おそらく、この野村和仁さんの上位グレードの畳表は30年で裏返し、50年で表替えくらいは使えるような気がします。今の時代にびっくりしませんか?その前に縁の種類によっては縁だけ先に交換というのがありそうですね。

これは、野村家の50年前の畳です。

良い畳表は、耐久性だけではなく、芯がしっかり詰まったイ草でしっかりと打ち込まれた表は、山と谷がはっきりとして、その山と谷の段差が大きければ大きいほど、肌との接触面が少なく、夏の暑い時期でもさらっとした肌触りになるし、表自体の厚みも厚くなり、弾力性もでて、藁床と組合わすと本当に体に優しい床材になるのです。
無垢の木で作られた家や家具が大切に扱えば、月日が経てば経つほど、味わいが出てくるのと同じように、この在来種の品種は使い込めば使い込むほど、黄金色に変わり、飴色の艶が出てくるともいわれています。

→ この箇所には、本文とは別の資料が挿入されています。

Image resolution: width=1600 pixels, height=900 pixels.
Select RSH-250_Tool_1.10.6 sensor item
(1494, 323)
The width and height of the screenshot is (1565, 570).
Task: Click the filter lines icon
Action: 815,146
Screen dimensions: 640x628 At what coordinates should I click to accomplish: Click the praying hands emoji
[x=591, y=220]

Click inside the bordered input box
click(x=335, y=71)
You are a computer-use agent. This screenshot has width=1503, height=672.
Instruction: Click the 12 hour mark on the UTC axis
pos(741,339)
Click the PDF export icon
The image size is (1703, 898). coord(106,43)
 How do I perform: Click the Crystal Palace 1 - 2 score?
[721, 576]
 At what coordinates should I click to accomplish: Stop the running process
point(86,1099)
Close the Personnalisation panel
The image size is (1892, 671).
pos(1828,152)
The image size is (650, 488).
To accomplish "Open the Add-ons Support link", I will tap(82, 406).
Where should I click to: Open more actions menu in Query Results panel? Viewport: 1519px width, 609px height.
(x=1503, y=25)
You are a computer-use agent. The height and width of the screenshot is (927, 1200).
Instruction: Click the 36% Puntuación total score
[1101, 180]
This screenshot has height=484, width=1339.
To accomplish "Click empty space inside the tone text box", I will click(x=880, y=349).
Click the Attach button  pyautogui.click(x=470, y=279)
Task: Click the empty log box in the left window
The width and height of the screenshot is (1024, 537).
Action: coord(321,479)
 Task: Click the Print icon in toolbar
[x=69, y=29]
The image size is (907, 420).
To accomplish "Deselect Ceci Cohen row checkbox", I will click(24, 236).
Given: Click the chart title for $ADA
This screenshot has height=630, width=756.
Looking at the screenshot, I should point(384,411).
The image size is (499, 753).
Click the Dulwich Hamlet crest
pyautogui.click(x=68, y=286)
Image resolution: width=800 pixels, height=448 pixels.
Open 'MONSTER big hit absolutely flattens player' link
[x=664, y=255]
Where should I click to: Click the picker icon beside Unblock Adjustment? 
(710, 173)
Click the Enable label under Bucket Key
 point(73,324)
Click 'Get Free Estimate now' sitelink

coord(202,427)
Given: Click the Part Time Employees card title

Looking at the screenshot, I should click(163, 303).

畳にはグレードがあって、そのイ草の種類だけではなく、経糸の種類によってもこの肌触りは全然変わってきます。
経糸が太くてしっかりすれば、する程、イ草をしっかりと打ち込めます。経糸が細くて、イ草の本数が少ない表は、
この山と谷があまりなく、肌触りがべたっとする感じがありますし、建材床でスタイロフォームにパーティクルボードのような組み合わせにこの細い経糸の畳を組合すと、弾力性のないべたっとした肌触りの畳になります。そして、パーティクルボードは堅いので、畳といえども板の上にじかに座っている位の感じが僕にはします。中国産でこの組み合わせだと、確かに費用的には安くなります。

物によっては数十年使えて肌触りが良くって、30年~50年使えてのトータルの費用で見れば、安くて使い心地がいいということになりませんか?僕にとってはこの畳のグレードを下げるというのは、すごくもったいないと思うのです。

なので、今回購入してきたのはイ草の品種は『岡山3号』ランクは麻麻W仕様(麻糸4本)になります。(ランクとしては一番上)

耐久性ももちろんですが、使い込まれた時の美しさ、肌触り、弾力性どの項目においても一番いいとされる表が、やはりいいと思います。

余談ですが、野の草設計室がいつもお願いしている畳屋さんからも、野村和仁さんの畳表が手に入らないと連絡がありましたが、今は畳屋さんが普通に仕入れる問屋さんには卸してないそうなので、もし、使ってみたいという方がいましたら『じゃぱかる』さんに問い合わせをしてくださいね。

それと、野村和仁さんの畳表に限らず、耐久性のある畳表を選ぼうとするならば、普段からそういう畳表を選んでいる畳職人さんにお願いしないと、しばらくして不具合が起きることもあったそうです。

耐久性のある畳表が欲しい方にとっては、野村和仁さんの畳表は本当にお薦めです。熊本県でさえ、イ草農家さんは激減しているこのご時世に息子さんも後を継がれていますので、本当にこれから残ってほしい畳表の生産者さんですね。